What to do:
a – Answer these questions about the publication details:
(i) In which city was the workshop held?
(ii) What page range does the paper occupy?
(iii) What does the abstract call a characterization of the core region of a local pairwise alignment?
b – Retype the stretch of the publication details from "Brona Brejova, Daniel" through "September 2003. Springer.".

━━━ Text under study

Publication details

Brona Brejova, Daniel Brown, Tomas Vinar. Vector seeds: an extension to spaced seeds allows substantial improvements in sensitivity and specificity. In G. Benson, R. Page, ed., Algorithms and Bioinformatics: 3rd International Workshop (WABI), 2812 volume of Lecture Notes in Bioinformatics, pp. 39-54, Budapest, Hungary, September 2003. Springer.
Preprint, 170Kb | Download from publisher | Webpage | BibTeX

Abstract

We present improved techniques for finding homologous regions in DNA and
protein sequences. Our approach focuses on the core region of a local
pairwise alignment; we suggest new ways to characterize these regions
that allow marked improvements in both specificity and sensitivity
over existing techniques for sequence alignment. For any such
characterization, which we call a vector seed, we give an efficient
algorithm that estimates the specificity and sensitivity of that seed
under reasonable probabilistic models of sequence. We also
characterize the probability of a match when an alignment is required
to have multiple hits before it is detected. Our extensions fit well
with existing approaches to sequence alignment, while still offering
substantial improvement in runtime and sensitivity, particularly for
the important problem of identifying matches between homologous coding
DNA sequences.

━━━━━━
━━━ Data below

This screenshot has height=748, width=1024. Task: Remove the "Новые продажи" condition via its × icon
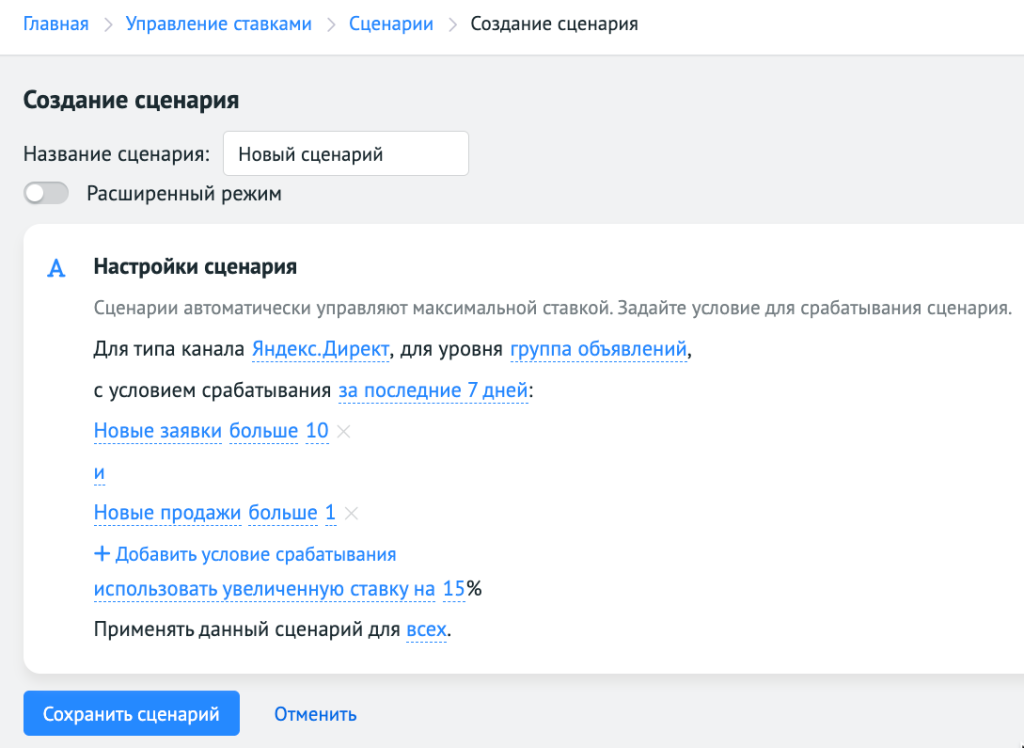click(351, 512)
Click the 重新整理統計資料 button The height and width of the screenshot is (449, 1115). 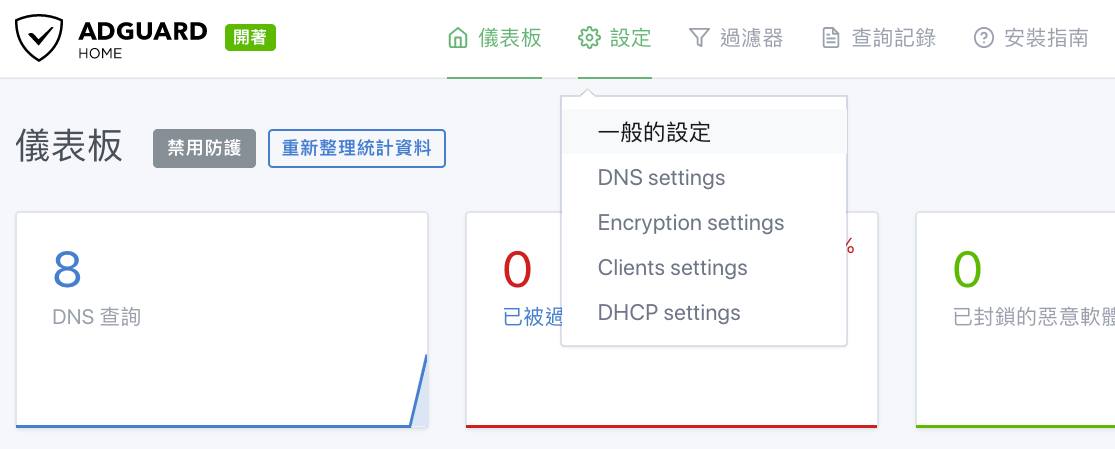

━━━━━━

Responses to the exercise:
a –
(i) Budapest, Hungary
(ii) Pages 39-54
(iii) A vector seed

b –
Brona Brejova, Daniel Brown, Tomas Vinar. Vector seeds: an extension to spaced seeds allows substantial improvements in sensitivity and specificity. In G. Benson, R. Page, ed., Algorithms and Bioinformatics: 3rd International Workshop (WABI), 2812 volume of Lecture Notes in Bioinformatics, pp. 39-54, Budapest, Hungary, September 2003. Springer.